Ce que 90 % signifie concrètement dans un bureau

Les troubles musculo-squelettiques, ou TMS, désignent les pathologies qui touchent les muscles, les tendons et les articulations exposés à des contraintes répétées ou à des postures prolongées. Dans un bureau, ces contraintes ne viennent pas d'efforts intenses. Elles viennent de l'inverse : de l'immobilité, de la répétition des mêmes micro-positions pendant des heures.

La nuque maintenue légèrement en avant vers l'écran, les épaules qui remontent vers les oreilles sur un clavier, le bas du dos en appui statique pendant cinq heures d'affilée. Ces postures, tenues dans la durée, ne déclenchent pas de douleur immédiate. C'est précisément ce qui les rend si courantes et si sous-estimées.

90 %
des salariés touchés par des TMS au cours de leur carrière
INRS
1er
motif d'arrêt de travail en France : les TMS
Assurance Maladie, rapport AT/MP 2023

Ces deux chiffres se posent comme des faits. L'Assurance Maladie classe les TMS au premier rang des motifs d'arrêt de travail, devant les pathologies respiratoires et psychiques. La prévention ne passe pas par des équipements coûteux. Elle commence par trois habitudes que n'importe qui peut intégrer à sa journée.

Les trois zones les plus exposées à un poste sédentaire

Toutes les articulations ne sont pas exposées de la même façon. Sur un poste de bureau, trois zones concentrent l'essentiel des tensions accumulées dans la journée.

La nuque et les trapèzes

L'écran attire la tête vers l'avant. Cette position, tenue pendant des heures, crée une tension chronique sur les muscles cervicaux et les trapèzes. Les douleurs ressenties en fin de journée dans la nuque ou entre les épaules en sont le signal le plus courant.

Les poignets et avant-bras

La souris, le clavier, les gestes de saisie répétés sollicitent les tendons fléchisseurs de façon continue. La tendinite du poignet et le syndrome du canal carpien sont deux conséquences fréquentes à long terme d'une position de frappe non ajustée.

Le bas du dos

La position assise exerce une pression sur les disques lombaires supérieure à la position debout. Après quelques heures, cette pression se traduit par une tension musculaire de compensation, puis, si elle persiste, par des douleurs lombaires.

Ces trois zones correspondent à l'anatomie de tout poste de travail assis standard. Ce ne sont pas des cas particuliers.

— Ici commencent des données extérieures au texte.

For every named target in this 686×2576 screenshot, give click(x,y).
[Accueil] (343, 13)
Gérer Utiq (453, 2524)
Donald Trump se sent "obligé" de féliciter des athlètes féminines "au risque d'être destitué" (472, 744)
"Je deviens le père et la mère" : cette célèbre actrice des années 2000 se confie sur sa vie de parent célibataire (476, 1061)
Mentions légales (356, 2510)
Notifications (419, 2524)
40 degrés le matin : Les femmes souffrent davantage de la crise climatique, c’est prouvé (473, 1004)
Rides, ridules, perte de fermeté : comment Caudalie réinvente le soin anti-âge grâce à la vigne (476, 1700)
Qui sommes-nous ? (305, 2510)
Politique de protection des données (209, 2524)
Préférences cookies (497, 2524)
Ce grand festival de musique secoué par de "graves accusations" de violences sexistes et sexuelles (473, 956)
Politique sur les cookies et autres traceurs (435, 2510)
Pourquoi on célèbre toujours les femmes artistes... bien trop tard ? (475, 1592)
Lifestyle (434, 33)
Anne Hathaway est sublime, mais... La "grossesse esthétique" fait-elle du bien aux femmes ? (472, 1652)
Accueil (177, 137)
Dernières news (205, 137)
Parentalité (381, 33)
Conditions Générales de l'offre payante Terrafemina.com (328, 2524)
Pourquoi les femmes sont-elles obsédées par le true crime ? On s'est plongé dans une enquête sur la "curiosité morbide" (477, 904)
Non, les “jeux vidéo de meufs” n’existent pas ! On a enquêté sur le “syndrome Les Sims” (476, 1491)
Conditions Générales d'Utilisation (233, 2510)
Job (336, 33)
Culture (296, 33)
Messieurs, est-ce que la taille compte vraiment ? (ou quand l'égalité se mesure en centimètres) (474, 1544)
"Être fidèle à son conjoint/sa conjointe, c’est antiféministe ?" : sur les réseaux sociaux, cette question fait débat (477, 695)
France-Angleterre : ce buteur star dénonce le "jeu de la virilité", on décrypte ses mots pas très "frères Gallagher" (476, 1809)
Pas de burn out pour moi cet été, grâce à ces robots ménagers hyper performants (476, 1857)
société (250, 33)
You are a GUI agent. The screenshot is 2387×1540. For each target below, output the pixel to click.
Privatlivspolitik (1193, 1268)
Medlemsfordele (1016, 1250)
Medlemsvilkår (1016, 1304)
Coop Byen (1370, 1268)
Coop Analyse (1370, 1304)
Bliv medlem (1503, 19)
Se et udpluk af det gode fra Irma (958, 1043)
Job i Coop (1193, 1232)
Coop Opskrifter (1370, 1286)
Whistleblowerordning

Trois habitudes qui réduisent l'exposition au quotidien

Prévenir les TMS au bureau ne nécessite ni bilan ergonomique complet ni achat de matériel spécifique. Trois habitudes, prises ensemble, suffisent à réduire significativement l'exposition quotidienne.

01
Se lever toutes les 30 minutes, même brièvement

Au-delà de 30 minutes d'immobilité, les mécanismes physiologiques liés au métabolisme lipidique ralentissent fortement. Se lever, marcher jusqu'à la fontaine à eau ou prendre un appel debout suffit à interrompre ce processus. Ce n'est pas une pause sportive : c'est une coupure de position.

02
Étirer la nuque et les trapèzes deux à trois fois par jour

Debout ou assis : pencher lentement la tête vers l'épaule droite, maintenir cinq secondes, changer de côté. Rouler doucement les épaules vers l'arrière. Ces gestes prennent moins d'une minute. Ils relâchent les tensions accumulées avant qu'elles deviennent douloureuses.

03
Placer l'écran à hauteur des yeux

Le sommet de l'écran doit se trouver à la hauteur des yeux ou légèrement en dessous. Un livre, une boîte ou un rehausseur de bureau suffit à corriger la position. Ce réglage réduit mécaniquement l'inclinaison de la nuque vers l'avant et allège la tension sur les cervicales.

Ces trois habitudes ne remplacent pas un bilan de prévention complet. Elles réduisent l'exposition quotidienne aux contraintes posturales. La différence se mesure, dans la durée, en douleurs évitées et en fins de journée sans tension dans le dos. C'est facile d'aller mieux.

Sources

INRS. Les troubles musculo-squelettiques (TMS). inrs.fr

Assurance Maladie. Rapport sinistres AT/MP 2023. ameli.fr

OMS. Recommandations mondiales sur l'activité physique pour la santé, 2020.

Tissot F. et al. Workplace physical activity, sedentary behaviors and musculoskeletal disorders. Occupational and Environmental Medicine, 2020.